Monolith vs Microservices

A friend writes, talking about a stateless software component (lets call it X) that we both know well (edited for clarity and to remove concrete details):

The reason why I call it a monolith is because we still have to deploy the whole thing at once. Ex: We want to enhance the capability <X>. If we had another component in front I could make changes to just that component. When we discussed it today I felt we were very concerned about the global rollout. We actually might have a component like that in front but for some reason we need changes in X?

This required a longer discussion so I decided to write it out. I have maintained one complex set of stateless microservices and have built from scratch and launched at least two more (maybe three depending how you count it). Microservices are perfect for:

Isolation of concerns primarily behind different teams and secondarily technologies.
Scaling of different parts of the system independently.
Deployment of different parts of the system independently.

But you pay so much for these advantages:

You lose type safety between components. You can get it back through marshalling (aka serialization) but that works alright for shallow object graphs but terribly for deep ones where the number of dependent objects is large.
---+---
### STATED TASK 1
In the post on monoliths and microservices, why does the friend call component X a monolith? Answer in one to three sentences.
### STATED TASK 2
Please copy the post on monoliths and microservices starting with "The reason why" and going on through "and secondarily technologies.", substituting "single unit" for "monolith".

### RECORDED INFORMATION
---+---
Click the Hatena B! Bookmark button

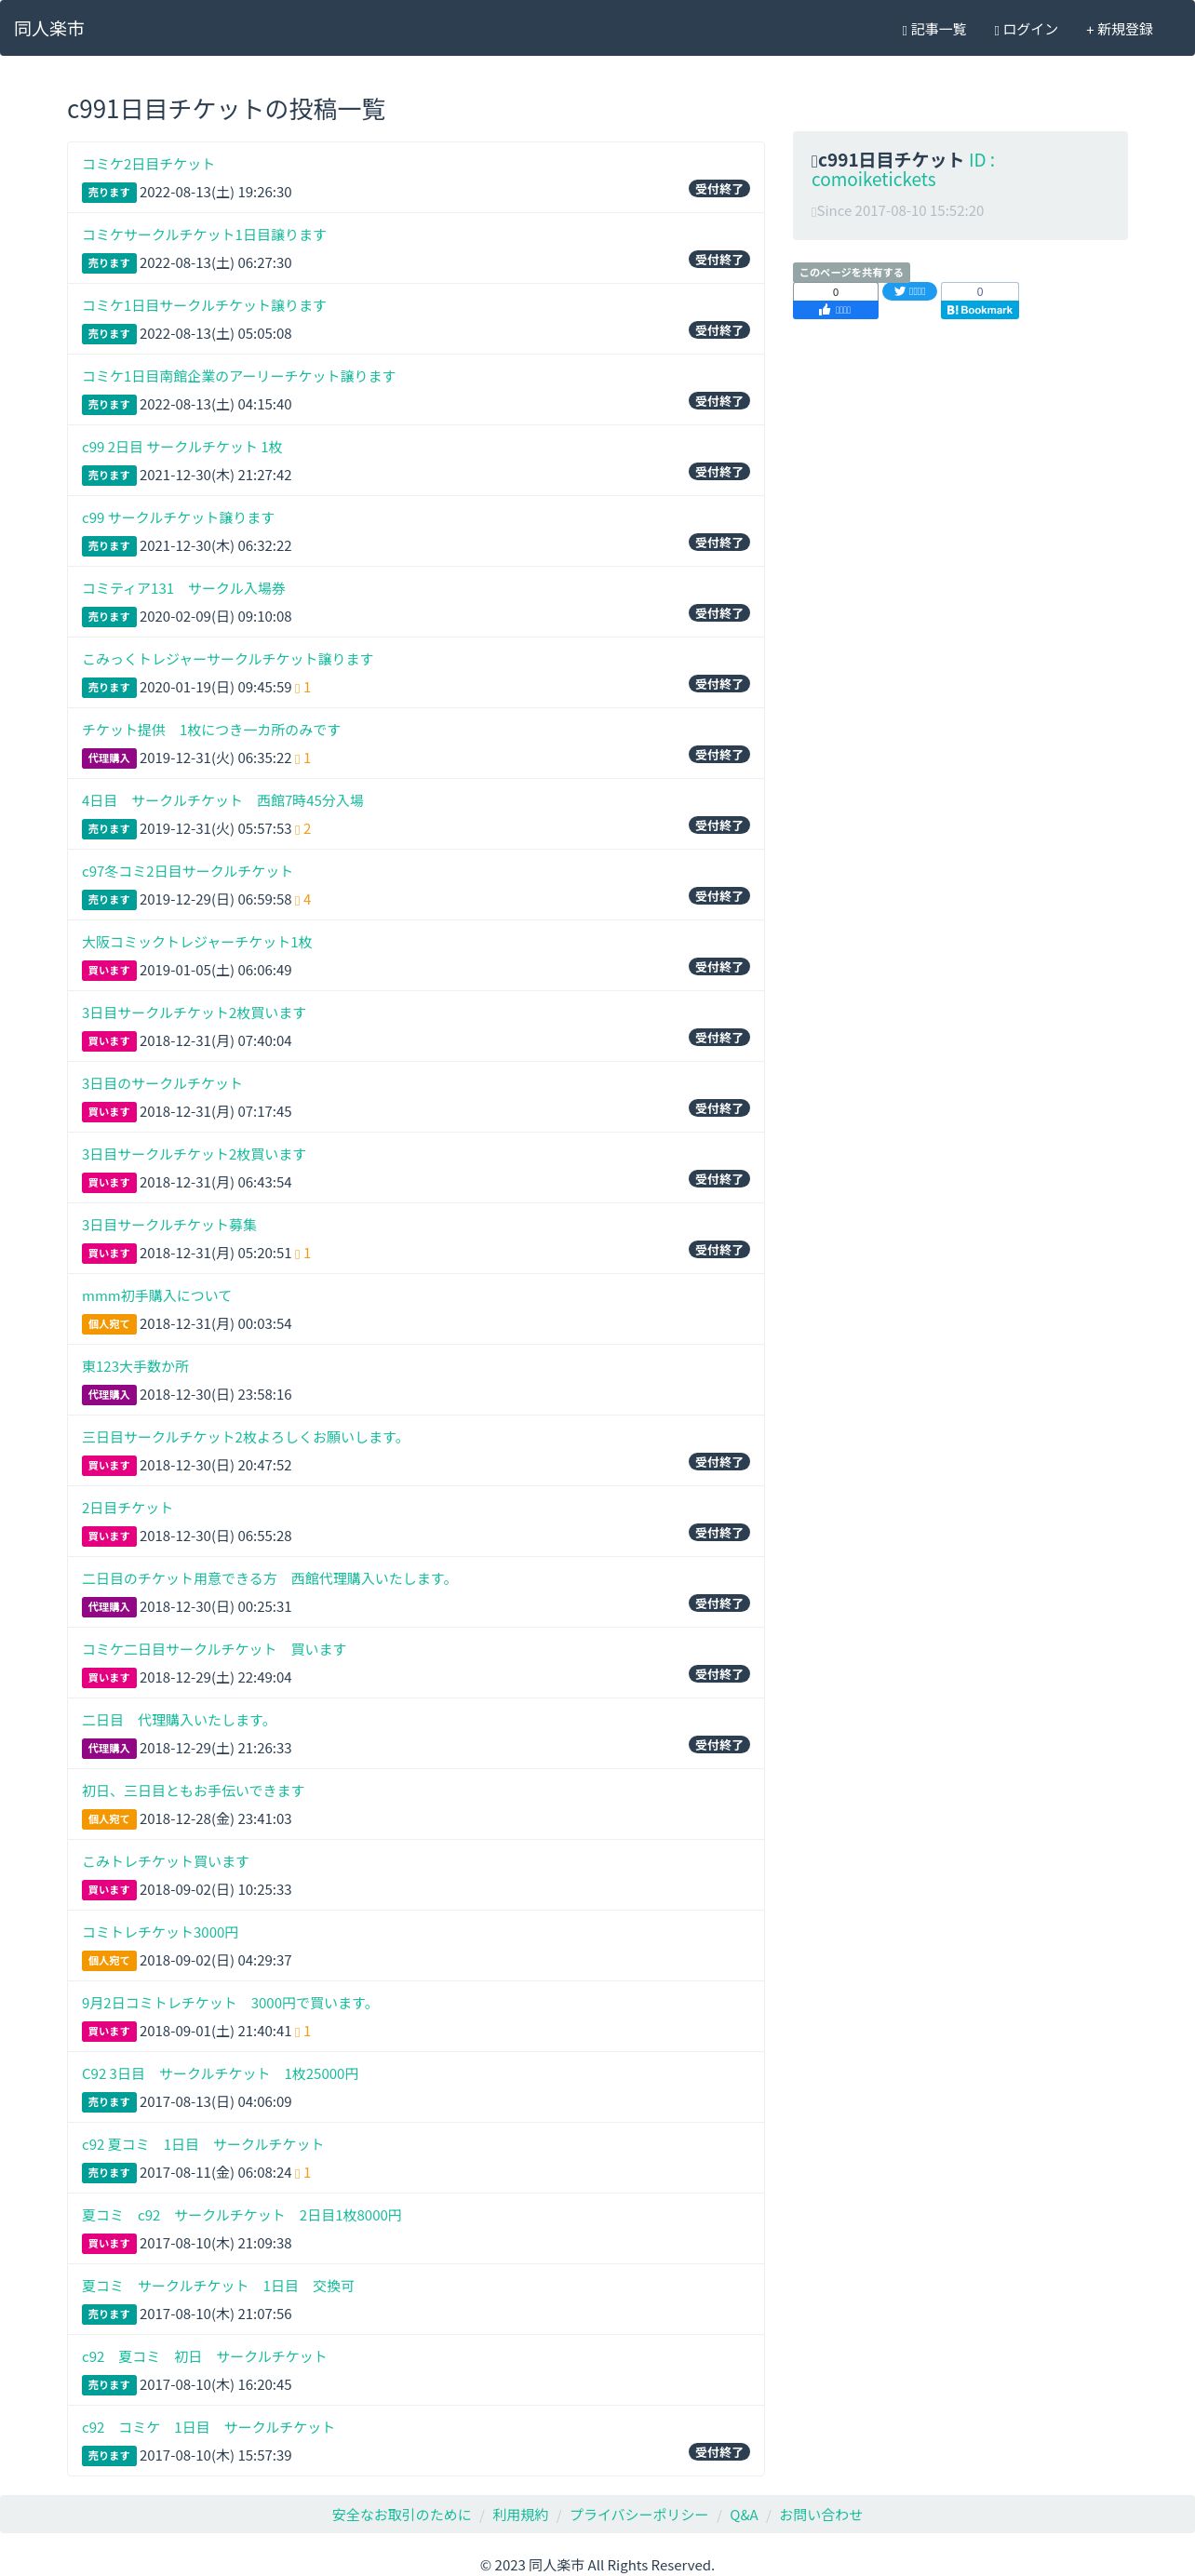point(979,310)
---+---
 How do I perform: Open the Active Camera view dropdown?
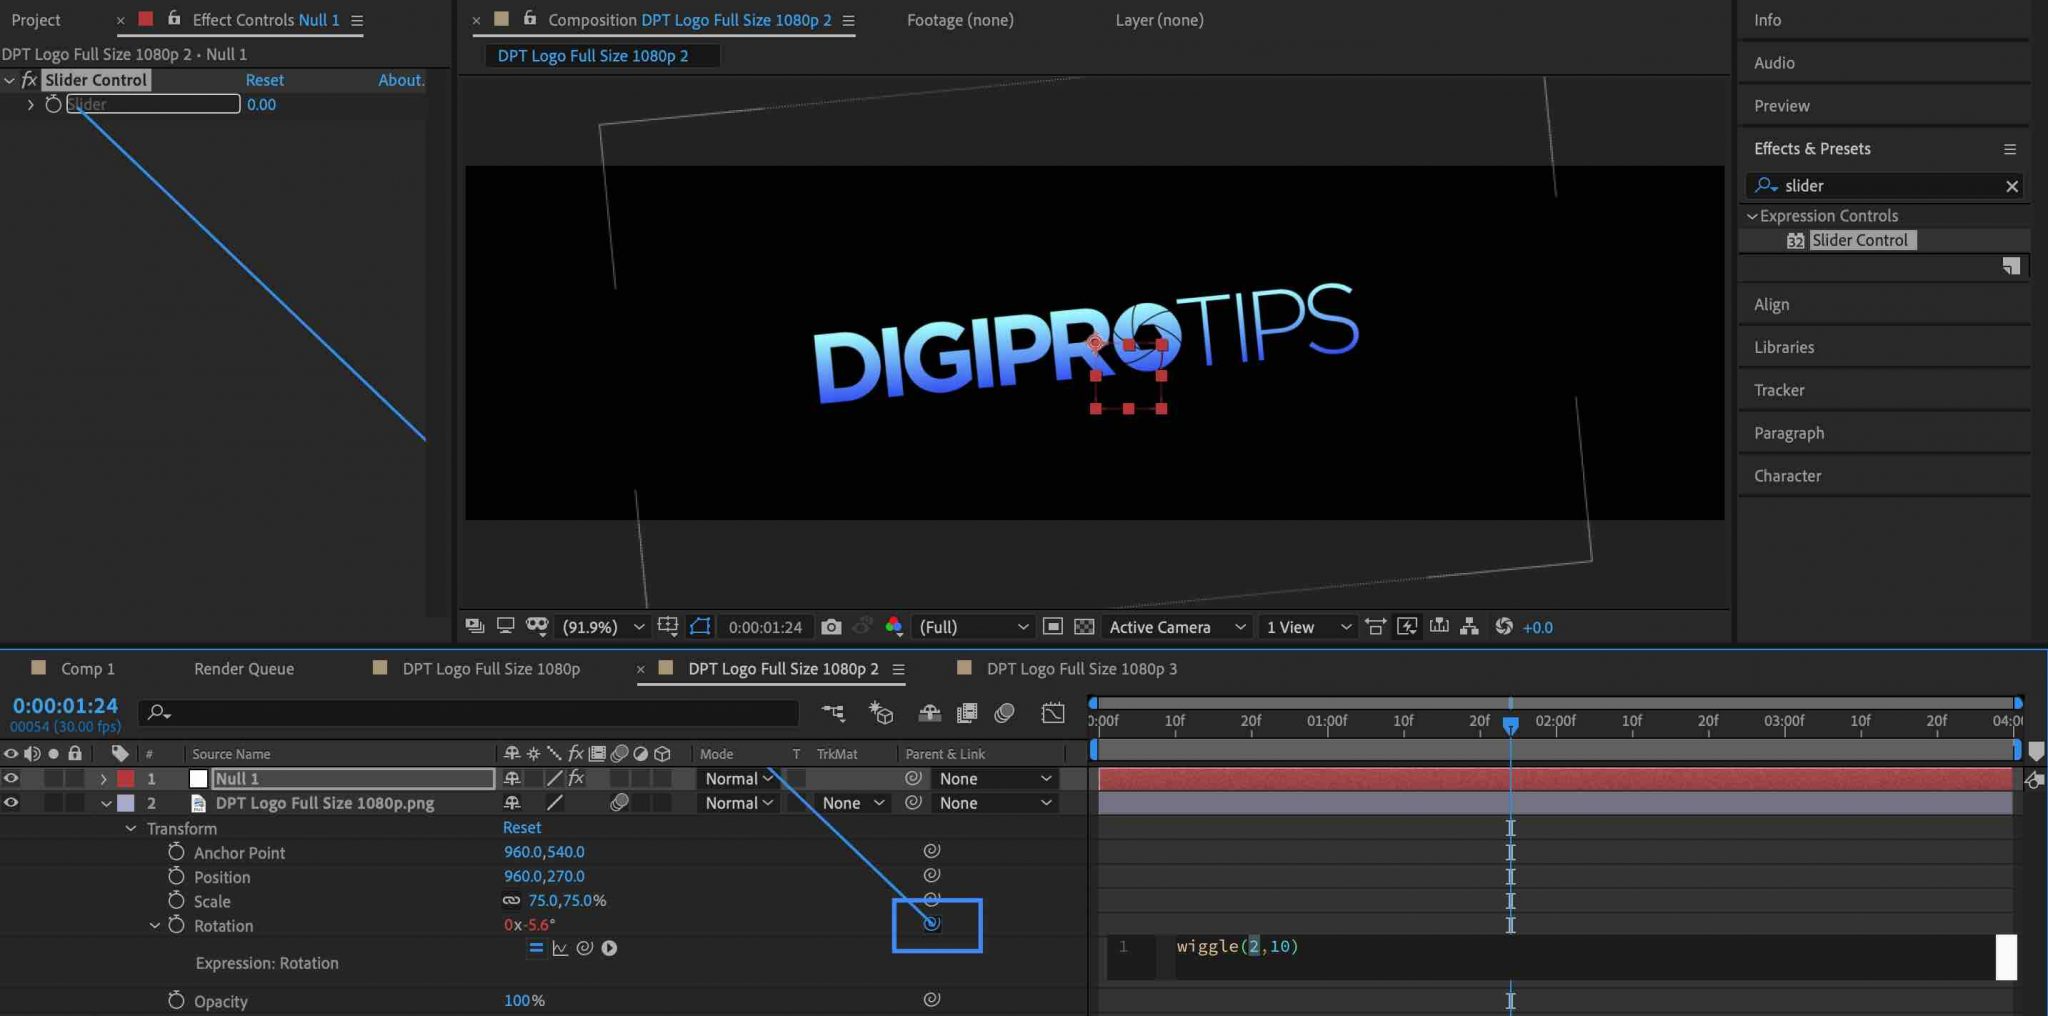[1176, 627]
---+---
### EXPECTED ANSWER 1
The friend calls X a monolith because the whole thing still has to be deployed at once.

### EXPECTED ANSWER 2
The reason why I call it a single unit is because we still have to deploy the whole thing at once. Ex: We want to enhance the capability <X>. If we had another component in front I could make changes to just that component. When we discussed it today I felt we were very concerned about the global rollout. We actually might have a component like that in front but for some reason we need changes in X?

This required a longer discussion so I decided to write it out. I have maintained one complex set of stateless microservices and have built from scratch and launched at least two more (maybe three depending how you count it). Microservices are perfect for:

Isolation of concerns primarily behind different teams and secondarily technologies.